Triangles? Yes, the polygons you add to the index are tessellated into triangles. The i_triangle crate used for tessellation in this pull request has an animation of triangulation in its GitHub README. The animation is all you need to understand what we're trying to accomplish. We are tokenizing a polygon, turning it into triangles. We know we've matched a document if we match a triangle in the polygon. Triangles are described with three points and therefore easy to store. It was not necessary to study tessellation for this implementation, it was enough to simply choose an implementation that met requirements; it works on integers and tracks boundary edges.

With the polygon broken down into triangles we can store a triangle and the DocId associated with the polygon.

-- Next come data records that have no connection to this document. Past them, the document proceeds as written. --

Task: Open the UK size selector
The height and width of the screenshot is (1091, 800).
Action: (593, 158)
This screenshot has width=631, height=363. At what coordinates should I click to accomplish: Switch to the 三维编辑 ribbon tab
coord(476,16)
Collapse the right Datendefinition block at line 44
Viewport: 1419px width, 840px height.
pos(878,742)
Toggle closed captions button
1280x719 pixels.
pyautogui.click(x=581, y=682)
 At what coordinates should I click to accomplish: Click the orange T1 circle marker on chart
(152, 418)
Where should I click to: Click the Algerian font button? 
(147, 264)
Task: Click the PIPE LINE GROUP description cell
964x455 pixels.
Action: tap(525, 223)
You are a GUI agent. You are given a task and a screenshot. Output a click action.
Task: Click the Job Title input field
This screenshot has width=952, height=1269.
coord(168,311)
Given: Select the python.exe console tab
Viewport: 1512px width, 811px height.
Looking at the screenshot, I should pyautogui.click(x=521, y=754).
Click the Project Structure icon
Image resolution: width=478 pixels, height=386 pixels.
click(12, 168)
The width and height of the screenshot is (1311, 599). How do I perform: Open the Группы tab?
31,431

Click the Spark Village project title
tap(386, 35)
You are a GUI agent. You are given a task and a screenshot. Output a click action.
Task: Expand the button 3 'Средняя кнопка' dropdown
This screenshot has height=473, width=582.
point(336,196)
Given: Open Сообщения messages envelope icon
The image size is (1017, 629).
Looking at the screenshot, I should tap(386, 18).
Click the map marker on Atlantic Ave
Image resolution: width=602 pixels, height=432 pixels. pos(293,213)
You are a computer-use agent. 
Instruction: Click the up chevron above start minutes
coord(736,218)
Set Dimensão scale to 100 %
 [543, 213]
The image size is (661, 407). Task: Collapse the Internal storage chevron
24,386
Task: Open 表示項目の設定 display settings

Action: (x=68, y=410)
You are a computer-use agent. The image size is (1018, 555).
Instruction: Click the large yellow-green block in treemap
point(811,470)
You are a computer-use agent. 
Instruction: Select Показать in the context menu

We also store boundary edges that the triangle shares with the tessellated polygon. We can test if a polygon is within a bounding box by testing if a boundary edge crosses the bounding box. If it does, the polygon is marked as excluded, if it doesn't it is included. Take the difference for the set of documents within the bounding box. For intersection all we need to know is whether the bounding box overlaps the triangle in any way.

In this way, this pull request implements an orthogonal range query to search for 2-dimensional shapes within axis-aligned partitions, i.e. bounding-box search.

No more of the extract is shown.